Reino Unido.- Por si tenías dudas de que los gatitos son los dueños y amos del Universo, acá te dejamos la historia de Garfield. Este minino caminó muchos kilómetros para volver a su antigua casa con sus antiguos dueños.
Aunque se llama Garfield, como el de la caricatura, este gato no es para nada holgazán. Y quién sabe cómo rayos le hizo, pero el caso es que anduvo 64 kilómetros (40 millas) hasta llegar a su primer hogar. Más o menos la distancia que hay entre el Zócalo de la CDMX y Toluca, para que te des una idea.
Sucede que los dueños de Garfield ya no podían tenerlo en su casa, debido a que sus hijos ya no vivían con ellos y el gatito no habría de recibir el mismo amor. Así que el 8 de junio lo entregaron a otra familia en Londres.

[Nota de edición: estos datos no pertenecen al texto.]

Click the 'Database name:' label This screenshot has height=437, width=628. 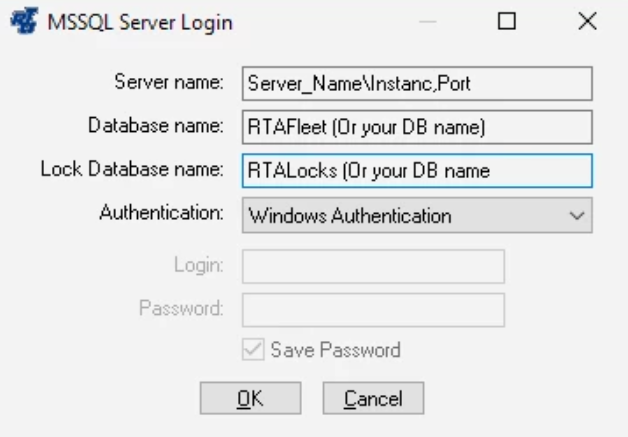[x=158, y=126]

Sin embargo, el 20 de junio, Garfield se salió de su nueva casa y todos lo dieron por perdido. Pero, un mes y medio más tarde, ¡pum!, apareció con sus antiguos dueños en Shillington, al norte de aquella ciudad; según reportaron medios locales.

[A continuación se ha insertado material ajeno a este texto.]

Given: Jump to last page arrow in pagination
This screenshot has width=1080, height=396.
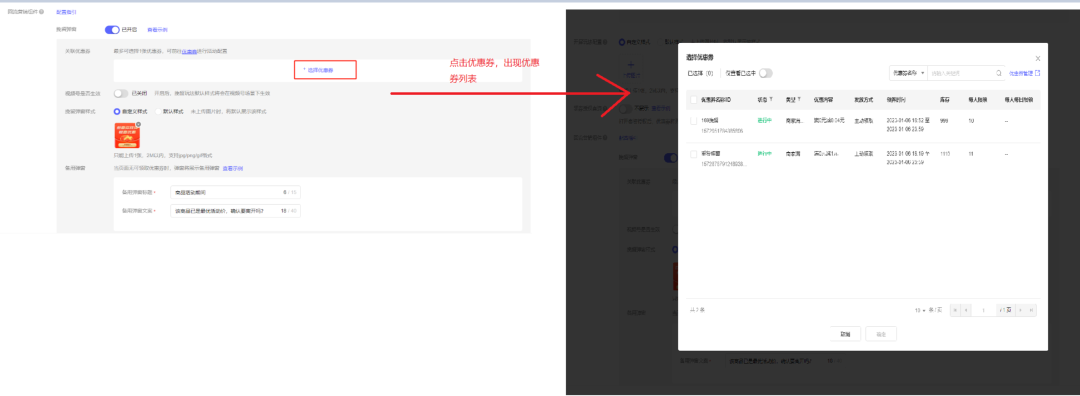Looking at the screenshot, I should coord(1031,311).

¿Cómo le hizo para viajar tanto tiempo y tantos kilómetros sin perderse? Son cosas inexplicables que sólo hacen los gatos. El Garfield miró a sus antiguos dueños con lágrimas en los ojos; ellos no pensaron que se trataba de su gatito, luego le dijeron su nombre y el minino saltó a sus brazos.

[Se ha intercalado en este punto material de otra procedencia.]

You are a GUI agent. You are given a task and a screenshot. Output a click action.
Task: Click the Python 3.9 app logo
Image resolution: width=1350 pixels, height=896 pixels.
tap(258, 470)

Ojalá pronto le hagan su película o, mínimo, le abran su canal de YouTube. Por si fuera poco, el dueño aseguró que Garfield jamás había salido de su hogar, por lo que su peregrinación es todavía más enigmática.
Después de esa larga aventura, los antiguos dueños decidieron quedarse de nuevo con él. Pos, oye, ¿qué animal es tan inteligente como para realizar un viaje tan largo y no extraviarse? Supera eso, Firulais.